The first, most obvious route was sponsorship. We secured our headline sponsor on an annual rolling contract - The Coffer Group. As a large, sector-specific investment and property advisory firm with a high profile in the industry, they were a perfect fit and would receive headline billing: hence The Coffer Peach Business Tracker. In addition, we added two secondary sponsors - original funders of the pilot, UBS and leading accountancy firm KPMG. The KPMG leisure team would also provide a ‘watching brief’ on collection methodology and data report generation. Sponsors would also attend the twice-yearly steering committee meetings with the participants. This provided a solid, long term revenue stream with credible and respected partners.

In addition, the topline results would be available to subscribers of Peach Report – our online and print news, data and intelligence service. The addition of the Tracker data strengthened our product proposition significantly, helping us achieve stand out in a highly competitive news and information market. The Coffer Peach Business Tracker certainly put us on the map with the wider investment and analyst community boosting subscriptions from this segment by 20% in the space of a year.

The Tracker also delivered a substantial PR dividend for Peach Factory. As the only independent sales barometer for the sector, the Tracker was – and is - quoted by national press (eg. FT, the Times, Independent, WSJ), by analysts, investors and private equity firms, financial press, trade press and, of course, by the industry itself. Annual accounts, financial statements, interims, and company reports now use the Tracker as the de facto industry benchmark for their own results. The halo effect of this coverage is difficult to evaluate in hard cash terms but our other products – Peach Report, Peach conferences and events and our Peach BrandTrack research - have all seen increased levels of enquiry and consequently revenues.

Developing the Tracker

The Coffer Peach Business Tracker is now three years old and has doubled its cohort of participants to 25, with a combined annual turnover of £7bn. It has seen two upgrades – one in 2010 with a move to weekly reporting as our participants quickly became addicted to the data drug and wanted market sales data more regularly. The Tracker now delivers a weekly sales index every Thursday morning - just four days after the week has closed.
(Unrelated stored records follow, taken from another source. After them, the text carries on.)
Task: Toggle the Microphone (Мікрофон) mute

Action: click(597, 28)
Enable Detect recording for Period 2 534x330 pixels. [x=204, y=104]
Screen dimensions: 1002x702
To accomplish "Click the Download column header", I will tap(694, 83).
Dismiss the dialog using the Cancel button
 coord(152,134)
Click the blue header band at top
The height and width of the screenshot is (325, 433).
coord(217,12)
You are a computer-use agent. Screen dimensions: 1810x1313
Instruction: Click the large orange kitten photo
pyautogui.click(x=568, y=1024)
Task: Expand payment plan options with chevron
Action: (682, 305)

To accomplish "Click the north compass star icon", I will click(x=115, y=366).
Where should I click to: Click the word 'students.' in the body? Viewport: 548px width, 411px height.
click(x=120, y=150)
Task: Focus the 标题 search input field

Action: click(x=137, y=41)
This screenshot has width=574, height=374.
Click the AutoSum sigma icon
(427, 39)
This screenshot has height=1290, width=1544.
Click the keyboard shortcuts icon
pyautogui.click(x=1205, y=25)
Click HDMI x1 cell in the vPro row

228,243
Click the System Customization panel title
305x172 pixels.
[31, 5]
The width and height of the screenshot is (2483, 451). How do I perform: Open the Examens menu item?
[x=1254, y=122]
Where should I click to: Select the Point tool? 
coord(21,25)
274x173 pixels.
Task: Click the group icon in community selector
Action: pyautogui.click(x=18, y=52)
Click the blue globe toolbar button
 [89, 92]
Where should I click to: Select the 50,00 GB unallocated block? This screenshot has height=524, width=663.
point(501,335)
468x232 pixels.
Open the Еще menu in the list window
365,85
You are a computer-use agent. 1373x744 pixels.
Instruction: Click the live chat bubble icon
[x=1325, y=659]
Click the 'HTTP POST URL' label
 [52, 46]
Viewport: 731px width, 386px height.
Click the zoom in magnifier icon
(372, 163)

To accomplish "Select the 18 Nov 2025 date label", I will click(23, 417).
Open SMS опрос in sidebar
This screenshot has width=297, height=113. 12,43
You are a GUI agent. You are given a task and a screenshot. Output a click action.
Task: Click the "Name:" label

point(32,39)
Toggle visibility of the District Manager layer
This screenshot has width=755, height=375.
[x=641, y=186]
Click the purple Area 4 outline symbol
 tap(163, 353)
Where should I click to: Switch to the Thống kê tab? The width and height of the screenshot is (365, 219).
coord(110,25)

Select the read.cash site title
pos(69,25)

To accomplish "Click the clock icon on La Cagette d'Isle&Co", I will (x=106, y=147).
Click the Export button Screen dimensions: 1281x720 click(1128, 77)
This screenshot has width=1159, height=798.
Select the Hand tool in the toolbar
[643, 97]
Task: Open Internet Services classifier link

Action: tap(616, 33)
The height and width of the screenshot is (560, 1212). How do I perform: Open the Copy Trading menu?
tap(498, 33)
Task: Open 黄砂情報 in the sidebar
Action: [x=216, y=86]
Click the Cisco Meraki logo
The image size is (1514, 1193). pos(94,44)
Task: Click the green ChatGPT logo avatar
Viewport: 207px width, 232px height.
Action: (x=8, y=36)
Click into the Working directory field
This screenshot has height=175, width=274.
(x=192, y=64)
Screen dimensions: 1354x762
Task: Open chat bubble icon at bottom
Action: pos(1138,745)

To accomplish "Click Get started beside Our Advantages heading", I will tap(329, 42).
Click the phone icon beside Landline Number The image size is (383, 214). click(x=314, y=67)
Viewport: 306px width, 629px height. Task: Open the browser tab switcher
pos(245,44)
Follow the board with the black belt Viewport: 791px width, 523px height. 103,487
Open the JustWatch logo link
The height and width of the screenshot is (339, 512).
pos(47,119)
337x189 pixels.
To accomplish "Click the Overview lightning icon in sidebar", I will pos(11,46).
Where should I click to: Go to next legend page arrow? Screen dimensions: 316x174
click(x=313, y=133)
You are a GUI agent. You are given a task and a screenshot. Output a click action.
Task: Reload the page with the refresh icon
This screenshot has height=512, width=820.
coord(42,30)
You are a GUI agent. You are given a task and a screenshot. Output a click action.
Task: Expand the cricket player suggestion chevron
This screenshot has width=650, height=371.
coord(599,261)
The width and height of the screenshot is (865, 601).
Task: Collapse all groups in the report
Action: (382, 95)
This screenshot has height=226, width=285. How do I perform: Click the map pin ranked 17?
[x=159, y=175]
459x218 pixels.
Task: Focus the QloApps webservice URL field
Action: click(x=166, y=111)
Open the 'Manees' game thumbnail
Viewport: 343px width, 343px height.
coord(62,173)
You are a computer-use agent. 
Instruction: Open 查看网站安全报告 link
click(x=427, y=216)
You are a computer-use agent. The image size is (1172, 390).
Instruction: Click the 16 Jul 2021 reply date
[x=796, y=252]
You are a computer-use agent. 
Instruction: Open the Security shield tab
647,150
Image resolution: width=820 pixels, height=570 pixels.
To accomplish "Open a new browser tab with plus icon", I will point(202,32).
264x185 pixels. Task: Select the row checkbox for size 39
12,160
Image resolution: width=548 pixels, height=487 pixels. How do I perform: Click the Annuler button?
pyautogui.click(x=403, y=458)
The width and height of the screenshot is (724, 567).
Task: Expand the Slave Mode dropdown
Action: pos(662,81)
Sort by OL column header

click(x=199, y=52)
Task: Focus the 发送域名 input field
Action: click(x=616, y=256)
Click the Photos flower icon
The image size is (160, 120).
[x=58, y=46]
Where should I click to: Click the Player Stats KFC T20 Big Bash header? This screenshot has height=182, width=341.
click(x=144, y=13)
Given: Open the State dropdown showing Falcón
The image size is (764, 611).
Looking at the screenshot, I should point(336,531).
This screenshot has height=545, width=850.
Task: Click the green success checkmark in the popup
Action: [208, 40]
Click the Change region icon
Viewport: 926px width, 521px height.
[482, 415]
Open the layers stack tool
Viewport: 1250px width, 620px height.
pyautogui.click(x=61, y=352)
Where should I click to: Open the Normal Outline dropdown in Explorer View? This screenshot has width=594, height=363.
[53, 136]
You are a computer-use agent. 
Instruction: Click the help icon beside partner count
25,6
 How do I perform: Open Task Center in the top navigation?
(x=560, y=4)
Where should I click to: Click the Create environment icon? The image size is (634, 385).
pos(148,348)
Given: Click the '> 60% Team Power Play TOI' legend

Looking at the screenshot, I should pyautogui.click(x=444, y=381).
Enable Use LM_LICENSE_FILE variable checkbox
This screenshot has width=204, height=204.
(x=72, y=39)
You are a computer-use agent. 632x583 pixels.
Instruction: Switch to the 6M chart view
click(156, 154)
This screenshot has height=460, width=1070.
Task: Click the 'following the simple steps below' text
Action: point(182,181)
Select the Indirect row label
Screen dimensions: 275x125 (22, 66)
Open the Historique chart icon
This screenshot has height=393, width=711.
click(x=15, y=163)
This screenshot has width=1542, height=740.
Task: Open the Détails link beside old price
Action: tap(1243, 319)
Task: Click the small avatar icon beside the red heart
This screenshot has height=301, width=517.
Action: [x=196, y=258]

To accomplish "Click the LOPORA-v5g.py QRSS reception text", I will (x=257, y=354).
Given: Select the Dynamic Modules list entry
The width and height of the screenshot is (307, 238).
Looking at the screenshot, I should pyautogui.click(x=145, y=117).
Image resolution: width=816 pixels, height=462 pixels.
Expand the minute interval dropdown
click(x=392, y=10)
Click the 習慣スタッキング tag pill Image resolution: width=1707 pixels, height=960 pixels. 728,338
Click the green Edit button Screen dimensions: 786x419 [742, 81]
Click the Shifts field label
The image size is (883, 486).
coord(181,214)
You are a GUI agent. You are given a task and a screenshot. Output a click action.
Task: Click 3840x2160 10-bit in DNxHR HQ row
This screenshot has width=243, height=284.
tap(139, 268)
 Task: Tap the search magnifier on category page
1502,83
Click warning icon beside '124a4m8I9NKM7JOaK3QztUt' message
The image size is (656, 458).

Peach’s Tracker data provides the backbone of the weekly management reporting tools for our participants and they now chase us for the report – a welcome sign of its usefulness to the industry.

The second major upgrade undertaken earlier this year was more ambitious still, driven once again by the cohort’s demand for greater information. The new report now provides geographical splits in the data, further analysis by outlet type, volume data, percentage food and drinks splits and annualised (twelve month cumulative) total and like-for-like sales.

This enriched, detailed data report – once again six months in the development – also provides us with a new revenue stream. For the first time, the detailed report of the monthly Coffer Peach Business Tracker will be available to non-participants - operators, investors and industry suppliers - via a high priced, premium subscription service. Due to launch this autumn, we predict this will effectively double our revenues from the Tracker over the next twelve months.

The development of the Tracker has been a game-changer for Peach Factory. The critical market data we provide to the industry is uniquely and exclusively available through Peach and we have become an integral, trusted service at the heart of our industry. The project has taken time to build, required one-to-one recruitment of participants at senior level – sometimes over months of ‘courting’ and we now know (to our cost!) how difficult it is to get a gaggle of finance chiefs to sign up to a set of standard financial reporting protocols.

The success of the project to date would not have been possible without the collaboration of the leading players in the market. The key lesson for us has been to protect and nurture those relationships with crucial industry stakeholders. We have had to be patient, to make sure that the Tracker delivered for both the participants and Peach at every stage and played the long game in terms of reaping a financial dividend. The next stage of development will, we hope, deliver just that.